START Source passage

Unfortunately, this has several limitations. Most notably, we no longer have the “three-way” logic of standard inequalities, it is possible for neither $\bX \leq \bx$ or $\bX > \bx$ to be true: some components can be less than while others can be greater than. Even so, we could still try to build a multi-dimensional CDF for $\bX$, $F_{\bX}(\bx) = \P(\bX \leq \bx)$.

We know that as $\bx \to \infty$, we must have $F_{\bX}((\infty, \infty, \dots, \infty)) = 1$ and that $F_{\bX}$ must be monotonically increasing in each component. (Why?) Unfortunately, that’s not a particularly nice type of function, so it’s hard to naturally come up with examples like this.

It may be more fruitful to “piece-together” multivariate distributions from univariate components. To do so, we’ll actually put the PDF front and center in the multivariate case.

The properties we expect of a PDF translate naturally to the multivariate case:

$\int_{\R^n} f_{\bX}(\bx)\,\text{d}\bx = 1$
$f_{\bX}(\cdot) \geq 0$ everywhere

As always, replace the integral with a sum if $\bX$ is discrete.

The only wrinkle here is working with the multivariate integral, $\int_{\R^n}$, so let’s do some practice problems.

Example 1: 2D Uniform

Let’s first consider a 2D uniform distribution on the unit square $[0, 1]^2$, that is, the set of all $(x, y)$ such that $0 \leq x \leq 1$ and $0 \leq y \leq 1$ (with no restrictions on $x, y$ together). Since we want to build a uniform distribution, all we can assume is \[f_{(x, y)}(x, y) = c\] for some constant $c \geq 0$. We know that this quantity must integrate to 1, so let’s work out the integral:

\[\begin{align*} 1 &= \iint_{[0, 1]^2} c\,\text{d}x\,\text{d}y \\ &= c \iint_{[0, 1]^2} \text{d}x\,\text{d}y \\ &= c \int_{0}^1 \int_0^1 \text{d}x\,\text{d}y \\ &= c \int_{0}^1 \left.x\right|_0^1\,\text{d}y \\ &= c \int_{0}^1 1\text{d}y \\ &= c \left(\left.y\right|_0^1\right) \\ &= c \\ \implies c &= 1 \end{align*}\]

so the uniform distribution on the square has constant PDF 1. This is quite nice: by extending the above argument, we can actually see that for any set $A \subseteq [0, 1]^2$, $\P(\bX \in A) = \text{Area}(A)$. This justifies our intuition for uniform distributions.

END Source passage
START Material provided

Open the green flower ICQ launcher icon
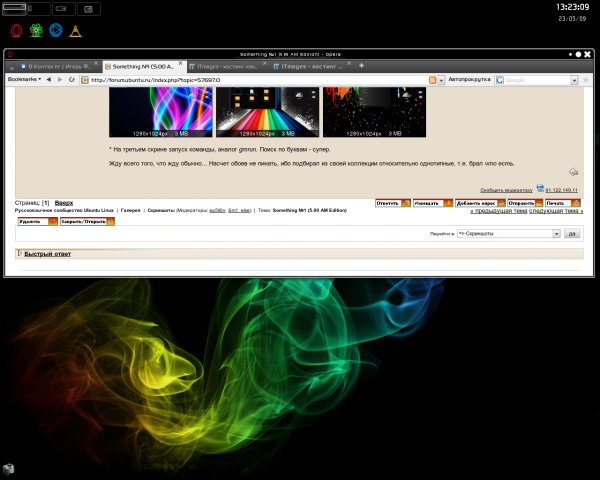 [36, 31]
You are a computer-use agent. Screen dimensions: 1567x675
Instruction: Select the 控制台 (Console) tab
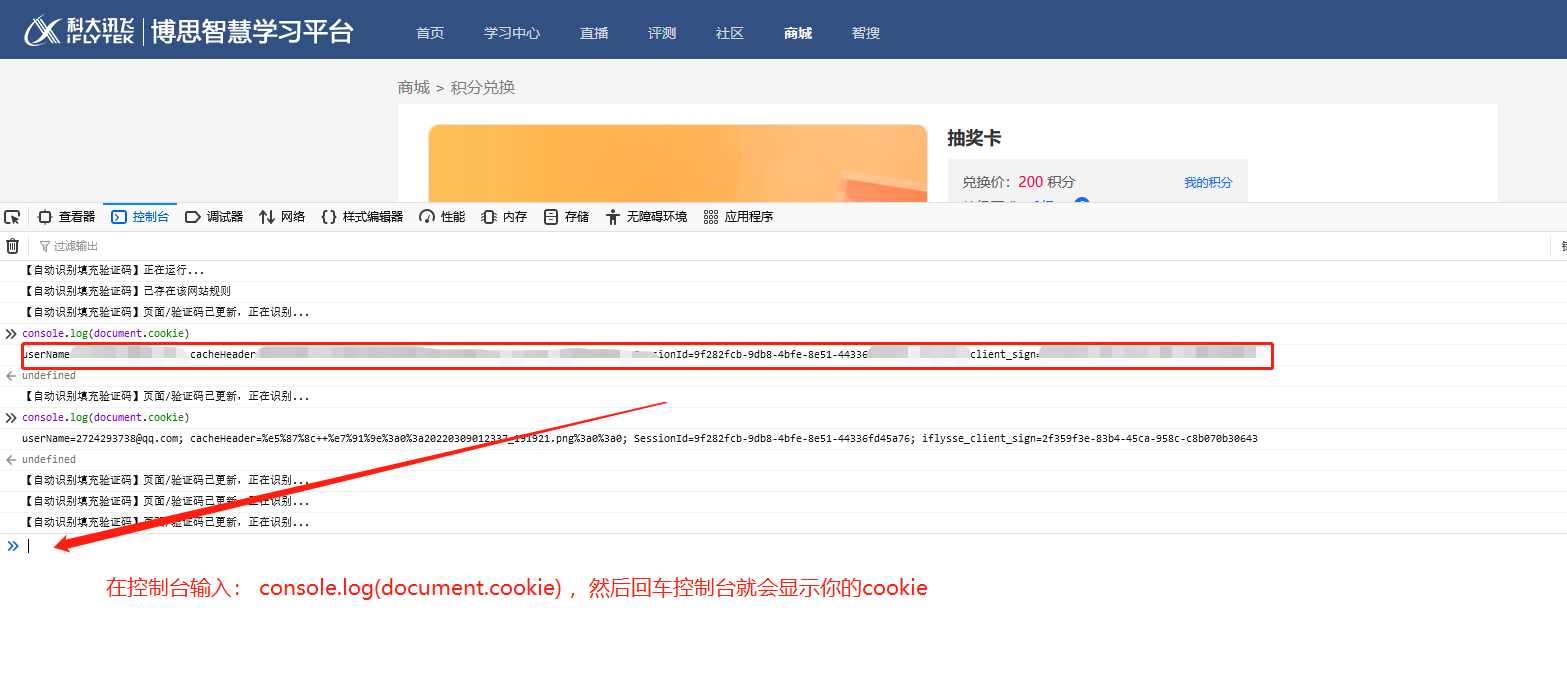point(140,217)
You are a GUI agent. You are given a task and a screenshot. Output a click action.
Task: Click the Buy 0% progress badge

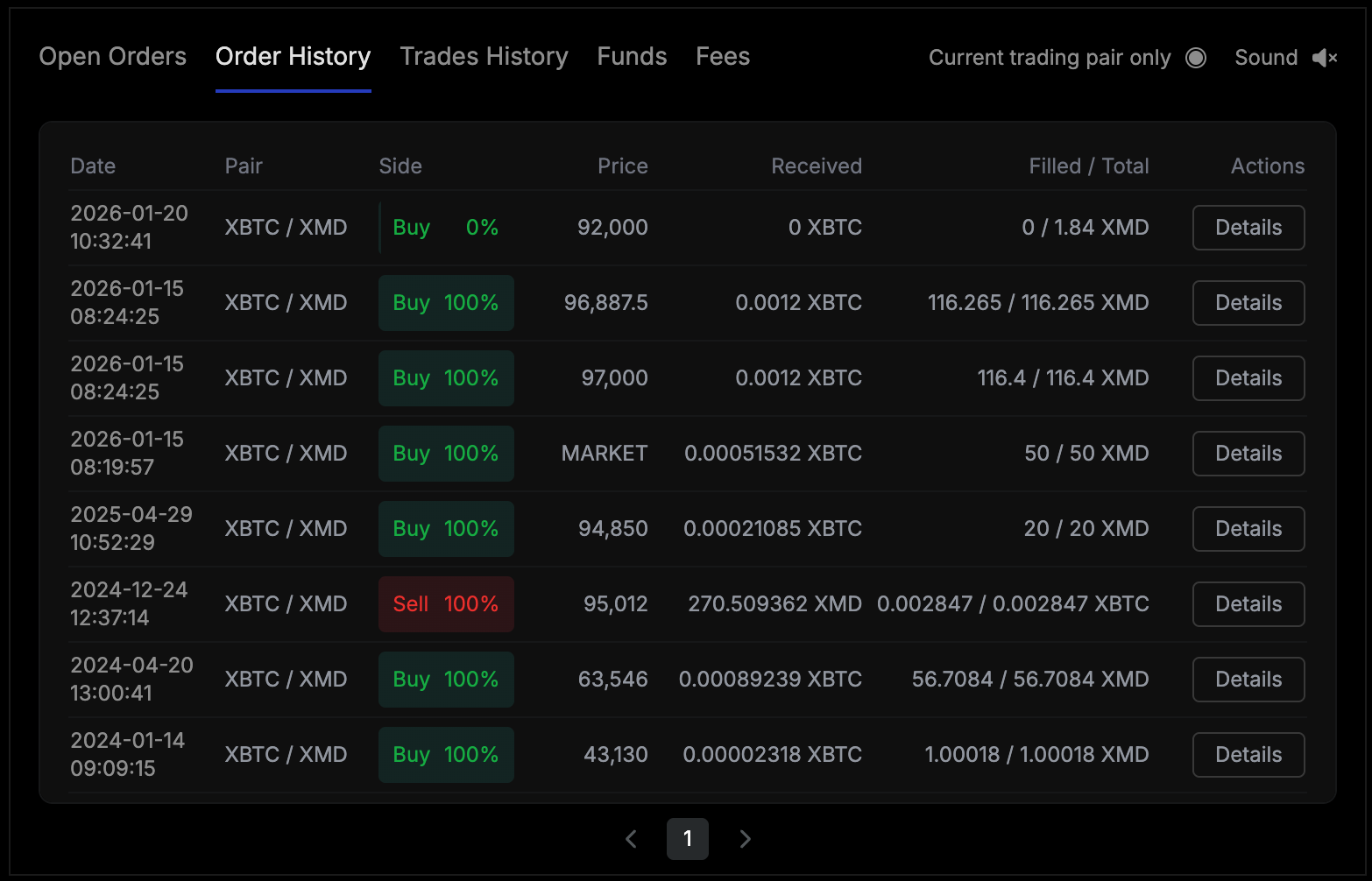446,228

END Material provided

Task description: Pick up the passage on multivariate probability distributions after its last sentence and continue writing it.

Output:
We can extend this idea to a fun special case: let $A$ be a quarter circle embedded in the unit square:

x <- seq(0, 1, length.out=201)
y <- sqrt(1 - x^2)
plot(x, y,type="h", col="red2", asp=1, xlim=c(0, 1))
segments(c(0, 0, 1, 0), 
         c(0, 0, 0, 1), 
         c(0, 1, 1, 1), 
         c(1, 0, 1, 1), 
         lwd=3)

Clearly the square has area 1 while the circle has area $\pi/4$.

If we were to pick a point uniformly from within the square, there is thus a $\pi/4$ chance that it falls inside the red area. This is a bit impractical to do by hand (though people did it back in the day!), but quite easy to do on a computer:

n <- 1e6 # Generate one million points IID uniform on the unit square
X <- runif(n, min=0, max=1)
Y <- runif(n, min=0, max=1)

# Check fraction that are in the red area
in_red <- (X^2 + Y^2) < 1

P_red <- mean(in_red)
print(P_red)

[1] 0.785174

From this, we can actually ‘back out’ the value of $\pi$ as $4 * \hat{\P}(\text{red})$:

pi_approx <- 4 * P_red
print(pi_approx)

[1] 3.140696

Not terrible!

For a bit of review, let’s compute the variance of our $\pi$-estimator.

Define \[\hat{\Pi}_n = 4 * \text{Fraction of points in red area} = \frac{4}{n}\sum_{i=1}^n 1_{\text{Red Area}}(X_i)\]

Here, we use the average indicator of the red area to compute the fraction of points in the red zone. Since each point is selected randomly, the indicators are independent and hence we can compute the variance quite simply:

\[\begin{align*} \V[\hat{\Pi}_n] &= \V\left[\frac{4}{n}\sum_{i=1}^n 1_{\text{Red Area}}(X_i)\right] \\ &= \frac{16}{n^2}\V\left[\sum_{i=1}^n 1_{\text{Red Area}}(X_i)\right] \\ &= \frac{16}{n^2}\sum_{i=1}^n \V[1_{\text{Red Area}}(X_i)] \\ &= \frac{16}{n^2}\sum_{i=1}^n \V[\text{Bernoulli}(\pi/4)] \\ &= \frac{16}{n^2}\sum_{i=1}^n \frac{\pi}{4}\left(1-\frac{4}{\pi}\right) \\ &= \frac{16}{n^2} * n * \frac{\pi}{4}\left(1-\frac{\pi}{4}\right) \\ &= \frac{4\pi}{n}\left(1-\frac{\pi}{4}\right) \\ &\approx \frac{2.7}{n} \end{align*}\]

So our example above with one million points has a variance of about 0.0003%, giving a standard deviation of 0.0016. That means that, very roughly, we get about 3 digits of accuracy from one million points, consistent with above.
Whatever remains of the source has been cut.